Roger Wolter: I can go through that. Yes, my Service Broker book published at the end of July. It’s been available for quite a while. You can see the numbers go up and down on Amazon.com in terms of ranking. I’m still haven’t gone above 30,000 in the times that I’ve checked. We’ve had a fairly good adaption of that; I’ve had some fairly good responses from people. I just got back from PEC. Saw quite a few people there that were excited about Service Broker. I think we had the biggest attending the biggest Service Broker presentation we’ve ever had at PEC. I think it’s condoling; it’s something people are finally beginning to understand what it is, what it’s for. What it’s good for. Next week I’m going to PASS down in Dallas, assuming the hurricane doesn’t blow it all away.
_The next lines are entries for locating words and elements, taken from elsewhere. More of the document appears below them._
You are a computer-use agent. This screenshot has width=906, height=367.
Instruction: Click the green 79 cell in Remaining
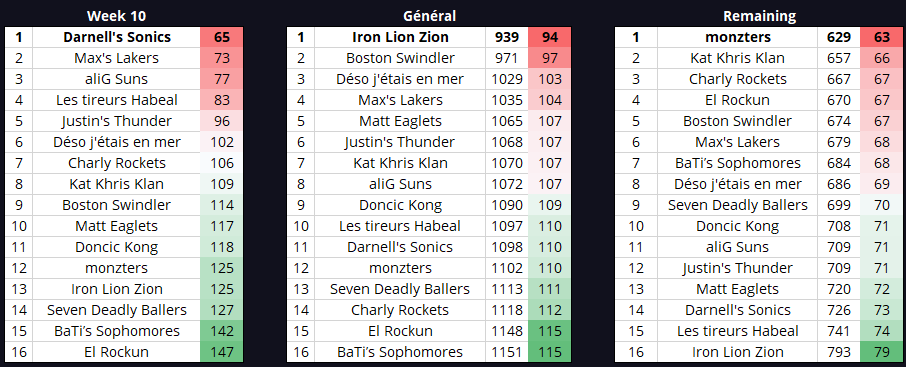click(882, 352)
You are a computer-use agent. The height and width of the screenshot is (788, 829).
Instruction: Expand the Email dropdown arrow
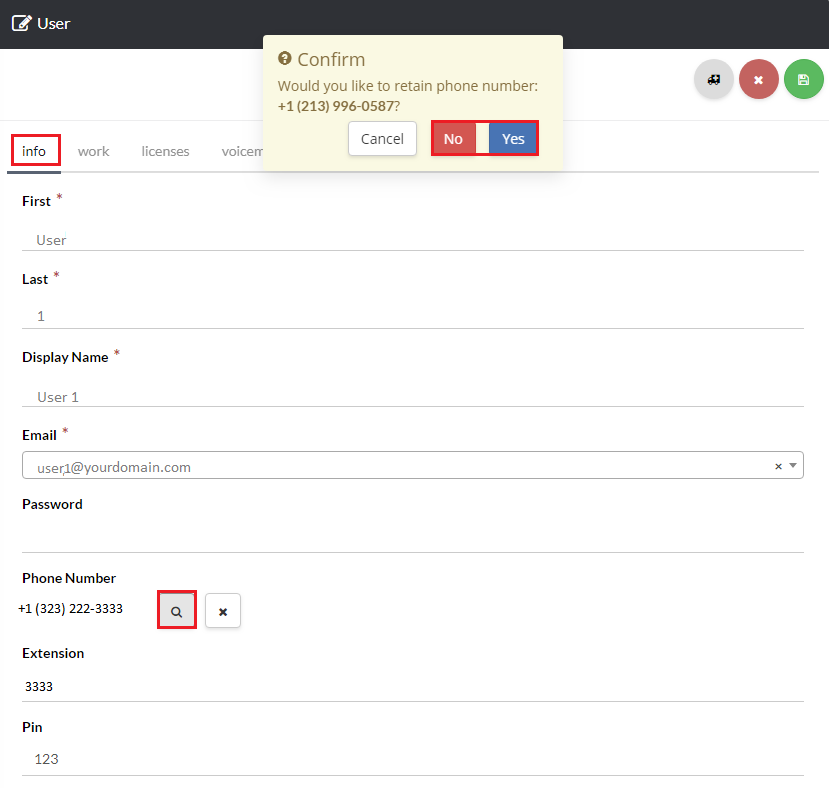click(x=793, y=466)
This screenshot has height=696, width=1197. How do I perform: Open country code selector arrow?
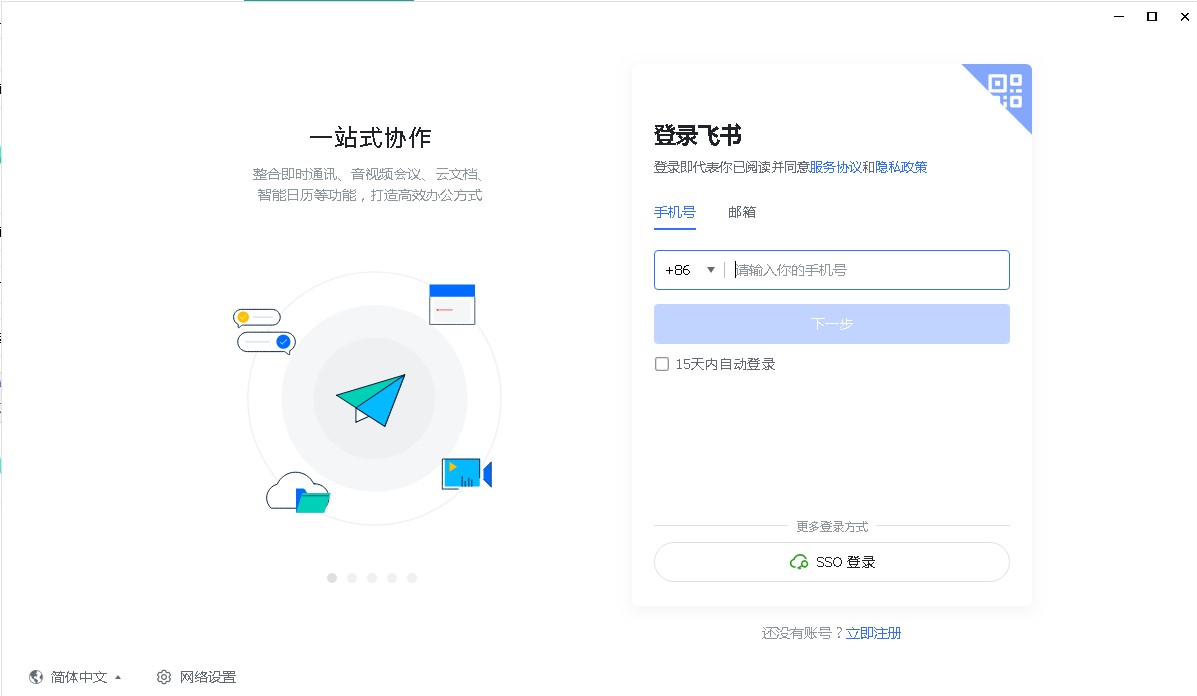[711, 269]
Greg Low: That’s good. I’m hopping on a plane myself on Sunday to head that way. I’ll get there late in the day Sunday your time. I keep looking at the weather forecast, wondering if that’s going to be wise. We’ll wait and see. I’m looking forward to the PASS conference.
Roger Wolter: I’m not going down until Tuesday because of other commitments I have. I’m seeming to be at the same presentation but better than it was at the beginning.
Greg Low: Presenting a session there?
Roger Wolter: No, I’m not. Heading down there to do work in the booths, questions and answers. Be at the MVP side at the end. Couple weeks after that going to VS Live, doing SQL Express presentation there.
Greg Low: Excellent. Where’s VS Live on? We have one in Sydney in November.
Roger Wolter: It’s in Orlando.
Greg Low: Excellent. Thank you very much Roger for your time. The good part is I’ll get to meet up with you next week at PASS.
Roger Wolter: Good, I look forward to it.
Greg Low: Thank you very much, that’s great.